*Your task:* Gather all lines in the entries that include the word "Given".

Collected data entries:
....

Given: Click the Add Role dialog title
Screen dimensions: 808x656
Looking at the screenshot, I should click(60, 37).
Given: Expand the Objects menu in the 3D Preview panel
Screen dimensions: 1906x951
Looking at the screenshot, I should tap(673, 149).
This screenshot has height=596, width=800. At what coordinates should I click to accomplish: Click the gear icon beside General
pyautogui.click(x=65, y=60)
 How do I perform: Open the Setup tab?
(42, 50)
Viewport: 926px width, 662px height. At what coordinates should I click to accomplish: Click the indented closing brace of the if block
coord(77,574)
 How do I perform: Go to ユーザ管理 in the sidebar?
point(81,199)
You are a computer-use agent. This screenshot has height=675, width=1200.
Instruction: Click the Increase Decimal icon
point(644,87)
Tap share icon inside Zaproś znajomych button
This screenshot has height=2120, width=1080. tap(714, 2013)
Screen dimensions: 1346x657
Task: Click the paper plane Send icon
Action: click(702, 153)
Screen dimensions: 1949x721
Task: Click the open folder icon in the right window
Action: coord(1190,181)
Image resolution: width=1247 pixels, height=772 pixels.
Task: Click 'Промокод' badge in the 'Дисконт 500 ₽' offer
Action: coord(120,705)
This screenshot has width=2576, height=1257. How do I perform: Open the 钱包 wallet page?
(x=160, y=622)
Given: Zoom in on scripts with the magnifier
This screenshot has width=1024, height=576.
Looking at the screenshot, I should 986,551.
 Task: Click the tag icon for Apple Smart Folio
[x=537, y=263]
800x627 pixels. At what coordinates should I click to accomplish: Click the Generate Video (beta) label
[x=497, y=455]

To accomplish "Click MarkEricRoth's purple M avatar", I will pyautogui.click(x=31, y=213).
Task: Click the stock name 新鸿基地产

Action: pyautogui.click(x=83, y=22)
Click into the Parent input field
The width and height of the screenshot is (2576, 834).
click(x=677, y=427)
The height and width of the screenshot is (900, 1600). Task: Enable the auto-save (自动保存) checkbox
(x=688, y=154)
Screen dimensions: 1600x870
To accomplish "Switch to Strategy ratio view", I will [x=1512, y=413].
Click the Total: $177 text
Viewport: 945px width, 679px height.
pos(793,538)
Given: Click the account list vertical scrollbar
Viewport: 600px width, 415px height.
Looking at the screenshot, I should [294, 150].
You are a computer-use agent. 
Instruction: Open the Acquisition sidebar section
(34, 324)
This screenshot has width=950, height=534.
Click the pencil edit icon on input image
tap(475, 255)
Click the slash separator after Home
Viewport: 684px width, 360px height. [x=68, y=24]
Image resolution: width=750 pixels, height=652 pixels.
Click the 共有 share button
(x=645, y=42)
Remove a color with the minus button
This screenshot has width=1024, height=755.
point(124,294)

....

*Exercise result:*
Given: Click the Add Role dialog title
Given: Expand the Objects menu in the 3D Preview panel
Given: Zoom in on scripts with the magnifier
Given: Click the account list vertical scrollbar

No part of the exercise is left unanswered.